Columnistas

Esperaba el autobús al costado del parque La Merced. Era un domingo de 1997 y el sol del mediodía calaba fuerte. Me habían invitado a almorzar y para corresponder a la gentileza de mis anfitriones, pasé por un supermercado comprando algo para beber. Salí de ahí cargando una bolsa con seis latas de cerveza (un “six pack”).

No me impacientaba la espera. En domingo los buses circulaban con menor frecuencia, así que me senté en el bordillo de una jardinera, abrí mi mochila y saqué un libro para entretenerme. Aunque no es lo que recomiendan quienes saben de seguridad, la lectura me distrajo de mi entorno lo suficiente para no reparar en quienes me rodeaban, pero no tanto para perder el transporte público.

La página del libro que leía perdió nitidez por una repentina sombra invasora. Cuando alcé la vista, me encontré con el rostro de un joven con expresión hostil. Concentrado como estaba en mi lectura y, ahora sí, menos en la espera del autobús, no hubo tiempo para reaccionar gestualmente a su interrupción.

Vestido con ropas comunes y algo percudidas, dirigió su índice a la bolsa plástica -perlada con gotas de agua- que reposaba a mi lado, en el bordillo de cemento y me dijo con voz pastosa: “Man, regalame una ‘bica’ (cerveza)”. Le respondí con un “no” enfático, en tono neutro. No podía imaginar que me preguntaría porqué y quizás por ello, sin medir consecuencias, solté una respuesta que hasta hoy me parece salida de la boca de otra persona: “no, ¡porque son mías!”.

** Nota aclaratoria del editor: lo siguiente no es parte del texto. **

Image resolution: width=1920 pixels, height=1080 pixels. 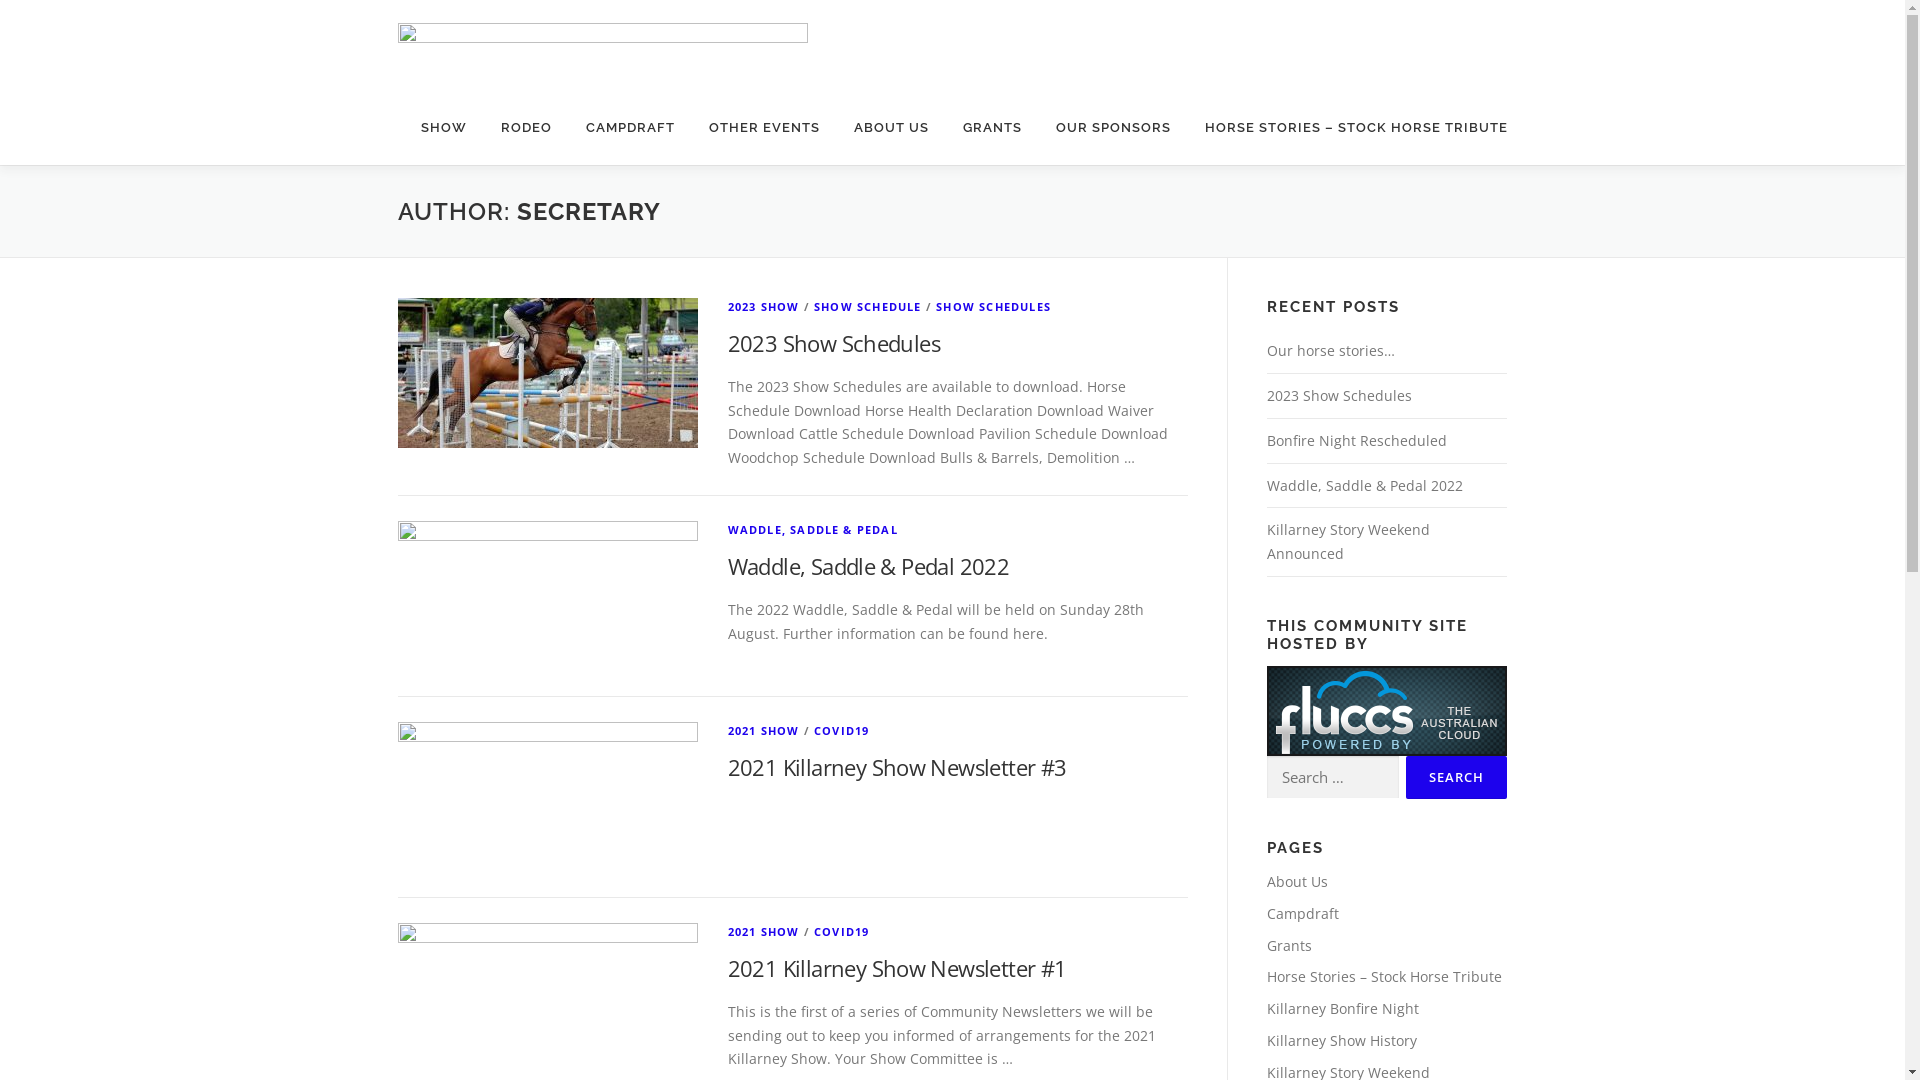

En todo ese lapso, nunca dejamos de vernos a los ojos. Los suyos estaban vidriosos y enrojecidos, por desvelo o pegamento. Aprecié un repentino brillo en ellos, cuando me dijo: “¡Me dan ganas de palmarte, man!”, con una frialdad acorde al desafío de mis líneas en aquel improvisado guion. Pero el episodio no pasó a más: el desgarbado muchacho se dio la vuelta con desdén y se alejó zigzagueante por la acera…Al llegar a mi destino, conté a mis amigos lo ocurrido. Uno de ellos, visiblemente impresionado, me cuestionó el haber corrido riesgos innecesarios por una cerveza. “No sé porqué se la negué” –le contesté. Estaba claro que no me había sentido intimidado, pero eso no era suficiente explicación.

Hoy, muchos años después, repaso mentalmente aquella reacción y pienso en qué haría si me topo en la calle con una demanda similar o la una pretensión más enérgica. El “no” de entonces ni aparece entre mis opciones. ¿Qué generó aquella respuesta? ¿Falta de empatía? ¿Indiferencia? ¿Imprudencia? Mi respuesta sigue siendo un “no lo sé”.

Eso sí, tengo la certeza de algo: hoy sí me sentiría intimidado por mucho menos que aquella solicitud sedienta en un día soleado. ¿Será porque soy consciente que ahora me arrancarían lo que fuera de la mano exánime, sin mediar palabra, mientras mis ojos se apagan sin remedio? ¿Será porque sabemos que nadie hará algo para evitarlo? ¿Será porque el temor ya es parte irremediable de nuestras vidas? Lucen como dudas, pero son certezas.